Decided: July 7, 1964.

STATE OF NEW JERSEY, PLAINTIFF-RESPONDENT,
v.
EVALINE B. RAY, DEFENDANT-APPELLANT



For reversal -- Chief Justice Weintraub, and Justices Jacobs, Francis, Proctor, Hall, Schettino and Haneman. For affirmance -- None. The opinion of the Court was delivered by Schettino, J.

Schettino

[43 NJ Page 20] Defendant, Evaline B. Ray, was indicted in two counts; the first, for murder, the second, for manslaughter

of her husband, Burt R. Ray. She was convicted of murder in the second degree and sentenced to 10 to 15 years. Defendant appeals to us as of right. R.R. 1:2-1(c).

On August 4, 1962 defendant and her husband left their two children at the home of defendant's mother, and attended the afternoon wedding of Charlotte and Hugh Mendez in East Orange.

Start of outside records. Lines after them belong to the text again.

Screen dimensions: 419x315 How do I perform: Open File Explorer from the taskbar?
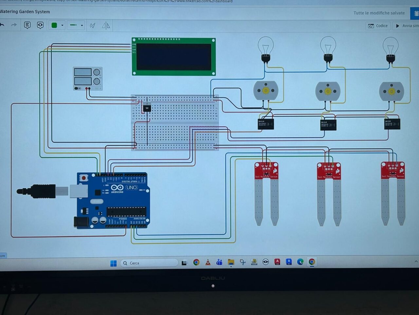coord(231,262)
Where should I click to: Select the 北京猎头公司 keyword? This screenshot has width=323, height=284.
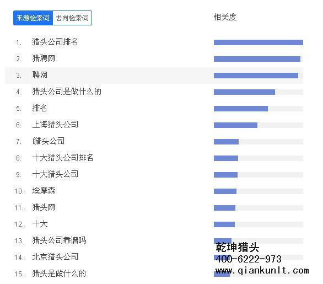pyautogui.click(x=55, y=257)
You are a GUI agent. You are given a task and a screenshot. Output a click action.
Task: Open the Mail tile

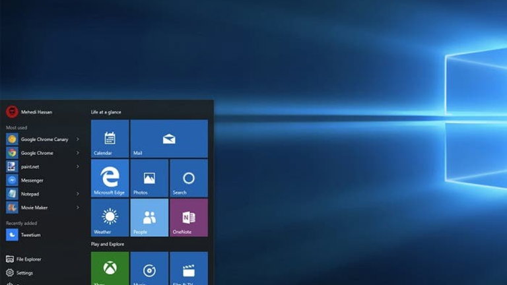click(x=168, y=139)
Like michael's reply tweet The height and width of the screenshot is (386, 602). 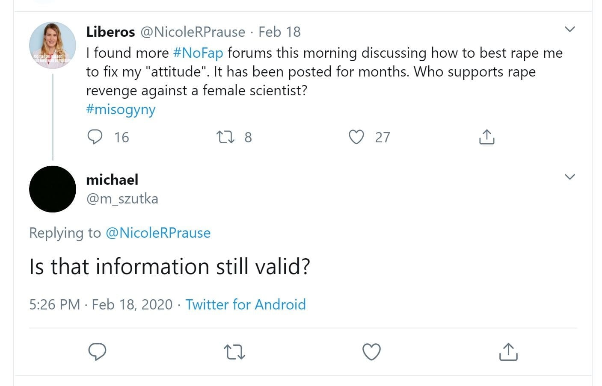coord(371,352)

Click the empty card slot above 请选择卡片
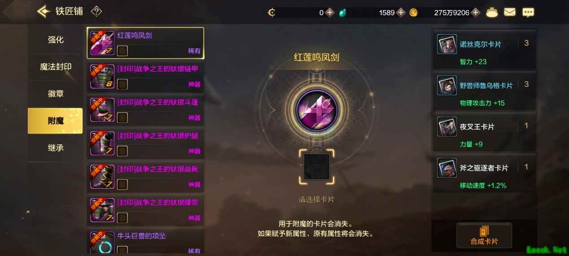pyautogui.click(x=317, y=167)
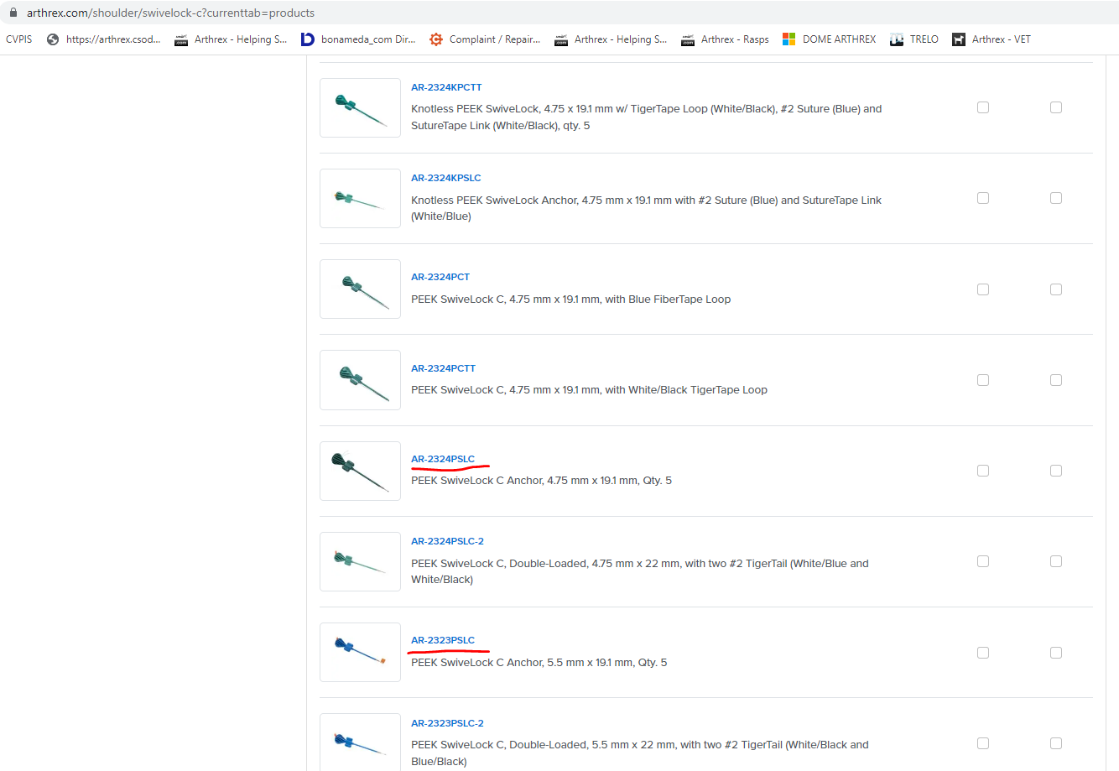This screenshot has width=1119, height=771.
Task: Click the AR-2324PCTT product thumbnail
Action: point(360,380)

The husband was a member of the wedding party. Following the wedding and reception, they attended further festivities at the bride's home.

The State introduced four witnesses who testified that there was trouble between the defendant and her husband at the party. Mrs. Hilda Williams, the bridegroom's sister, stated that defendant was crying, and that she heard defendant remark that the husband was "mean." Mrs. Flora J. Hammie, sister of the bride, said that defendant told her at the party that her husband had insulted her. The witness added that defendant was upset.

The bride and groom gave almost identical testimony as to an incident that occurred on a staircase, as they were coming down to leave for their honeymoon trip. They met the Rays on the stairway and Burt Ray handed them $10 as a wedding present. Defendant took an additional $10 from her husband's hands and gave it to the bride. The latter returned the additional $10 to Mr. Ray commenting that they [the Rays] could not afford to give $20. Both Mendezes testified that as Burt Ray was pocketing the money, defendant tried to push him down the stairs, saying to him, "I'll kill you. I'll kill you."

No one else testified to the staircase incident and defendant denied either threatening or pushing her husband.

Sometime around eleven o'clock the Rays left the wedding reception because defendant was not feeling well. Mrs. O'Bannon, the Rays' landlady, remembered that the Rays came home about 11:20 P.M. and that they were "talking loud." She recalled defendant's saying to Burt: "If you want to go out you can go home." Mrs. O'Bannon also testified that Burt Ray went upstairs, and that defendant

stopped in to say she had a nice time. She noted that defendant appeared to be "staggering" and that defendant was "going back and forward * * * hitting the wall."

This witness next recounted that after she had gone to sleep, defendant came down, woke her up, and asked her to come up to Rays' apartment because she had "stabbed" her husband. Upon arriving at Rays' apartment, she saw Mr. Ray on the couch with blood coming out of his chest and also saw defendant breathing into her husband's mouth. The witness noticed a knife on the couch when she entered but did not recall seeing any blood on it. At defendant's request Mrs. O'Bannon called the police who arrived in 10 or 15 minutes.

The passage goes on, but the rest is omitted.